@xcrap/factory
Version:
Xcrap Factory is a set of utilities for dynamically creating instances of clients, extractors, and parsing models, making it easier to configure and extend scraping and parsing pipelines.
124 lines (98 loc) • 3.12 kB
Markdown
Xcrap Factory is a set of utilities for dynamically creating instances of clients, extractors, and parsing models, making it easier to configure and extend scraping and parsing pipelines.
Installation is straightforward—just use your favorite dependency manager. Here’s an example using NPM:
```cmd
npm i @xcrap/factory
```
* **createClient**: Instantiates clients from a registry of allowed classes.

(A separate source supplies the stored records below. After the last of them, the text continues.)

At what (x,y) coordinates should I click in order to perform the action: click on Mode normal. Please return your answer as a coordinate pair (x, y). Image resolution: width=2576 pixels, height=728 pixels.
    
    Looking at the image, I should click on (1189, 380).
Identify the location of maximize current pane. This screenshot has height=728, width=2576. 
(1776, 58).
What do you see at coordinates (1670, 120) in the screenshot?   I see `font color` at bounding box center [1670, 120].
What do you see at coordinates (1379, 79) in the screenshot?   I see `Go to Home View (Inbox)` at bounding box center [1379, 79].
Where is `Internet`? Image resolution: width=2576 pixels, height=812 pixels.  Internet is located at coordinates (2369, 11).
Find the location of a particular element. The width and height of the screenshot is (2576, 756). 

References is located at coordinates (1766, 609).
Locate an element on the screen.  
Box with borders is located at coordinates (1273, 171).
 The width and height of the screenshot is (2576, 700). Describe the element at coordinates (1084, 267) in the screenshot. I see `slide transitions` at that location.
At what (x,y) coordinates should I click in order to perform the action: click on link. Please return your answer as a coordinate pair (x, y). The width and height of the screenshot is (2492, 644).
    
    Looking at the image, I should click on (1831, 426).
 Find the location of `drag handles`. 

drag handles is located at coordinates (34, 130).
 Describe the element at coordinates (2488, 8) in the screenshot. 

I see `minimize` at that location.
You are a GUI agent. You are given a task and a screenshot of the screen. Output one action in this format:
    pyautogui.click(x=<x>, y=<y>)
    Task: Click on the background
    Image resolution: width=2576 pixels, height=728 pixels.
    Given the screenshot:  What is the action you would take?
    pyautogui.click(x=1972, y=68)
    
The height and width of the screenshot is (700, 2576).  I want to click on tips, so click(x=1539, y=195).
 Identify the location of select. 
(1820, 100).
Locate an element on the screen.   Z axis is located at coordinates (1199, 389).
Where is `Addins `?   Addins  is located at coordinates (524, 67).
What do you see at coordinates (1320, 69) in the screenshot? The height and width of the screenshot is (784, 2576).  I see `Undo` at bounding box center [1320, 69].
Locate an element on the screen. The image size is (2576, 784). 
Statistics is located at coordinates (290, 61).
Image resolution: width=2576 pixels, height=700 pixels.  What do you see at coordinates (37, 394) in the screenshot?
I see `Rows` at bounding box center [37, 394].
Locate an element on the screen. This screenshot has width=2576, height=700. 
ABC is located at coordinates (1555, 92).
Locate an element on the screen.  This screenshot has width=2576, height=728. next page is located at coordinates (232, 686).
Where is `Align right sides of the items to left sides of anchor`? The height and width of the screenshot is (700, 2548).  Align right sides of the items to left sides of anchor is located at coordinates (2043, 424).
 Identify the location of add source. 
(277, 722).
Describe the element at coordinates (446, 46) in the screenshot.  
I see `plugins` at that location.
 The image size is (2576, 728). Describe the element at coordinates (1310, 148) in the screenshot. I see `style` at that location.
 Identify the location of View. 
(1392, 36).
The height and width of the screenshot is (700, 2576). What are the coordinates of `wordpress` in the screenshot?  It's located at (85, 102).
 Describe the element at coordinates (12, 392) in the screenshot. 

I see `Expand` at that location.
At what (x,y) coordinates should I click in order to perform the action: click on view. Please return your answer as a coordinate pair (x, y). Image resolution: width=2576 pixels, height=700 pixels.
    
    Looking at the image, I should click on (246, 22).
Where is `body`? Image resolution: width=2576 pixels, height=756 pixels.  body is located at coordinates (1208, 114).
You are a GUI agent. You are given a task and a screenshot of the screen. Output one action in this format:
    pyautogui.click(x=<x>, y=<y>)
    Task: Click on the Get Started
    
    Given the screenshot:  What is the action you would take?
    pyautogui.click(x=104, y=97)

* **createExtractor**: Creates extractor functions from configurable text and a registry of allowed extractors.
* **createParsingModel**: Builds validated and nested parsing models with customizable extractors and types.
```typescript
import { GotScrapingClient } from "@xcrap/got-scraping-client"
import { AxiosClient } from "@xcrap/axios-client"
import { createClient } from "@xcrap/factory"
const config = {
allowedClients: {
"got-scraping": GotScrapingClient,
"axios": AxiosClient
}
}
const client = createClient({
config: config,
type: "...", // Client type
options: {...} // Client constructor options
})
```
```typescript
import { extractInnerText, extractSrc, extractHref, extractAttribute } from "@xcrap/parser"
import { createExtractor } from "@xcrap/factory"
const config = {
allowedExtractors: {
innerText: extractInnerText,
src: extractSrc,
href: extractHref,
attribute: extractAttribute // extractAttribute(name: string) -> Generates an extractor
},
argumentSeparator: ":" // Optional | Usage example -> "attribute:value"
}
const extractor = createExtractor({
extractorText: "..", // innerText, src, href, attribute:ATTRIBUTE_NAME...
config: config
})
```
```typescript
import { HtmlParsingModel, JsonParsingModel } from "@xcrap/parser"
import { createParsingModel } from "@xcrap/factory"
const config = {
allowedExtractors: {...},
extractorArgumentSeparator: "...", // Optional
allowedModels: {
html: HtmlParsingModel,
json: JsonParsingModel
}
}
const parsingModel = createParsingModel({
config: config,
model: {
type: "html", // Model type: html, json..
model: {
title: {
query: "title",
extractor: "innerText",
},
bodyData: { // Nested model
query: "body",
nested: {
type: "html",
model: {
heading: {
query: "h1",
extractor: "innerText"
}
}
}
}
}
}
})
```
Automated tests are located in `__tests__`. To run them:
```bash
npm run test
```
* Want to contribute? Follow these steps:
* Fork the repository.
* Create a new branch (git checkout -b feature-new).
* Commit your changes (git commit -m 'Add new feature').
* Push to the branch (git push origin feature-new).
* Open a Pull Request.
## 📝 License
This project is licensed under the MIT License.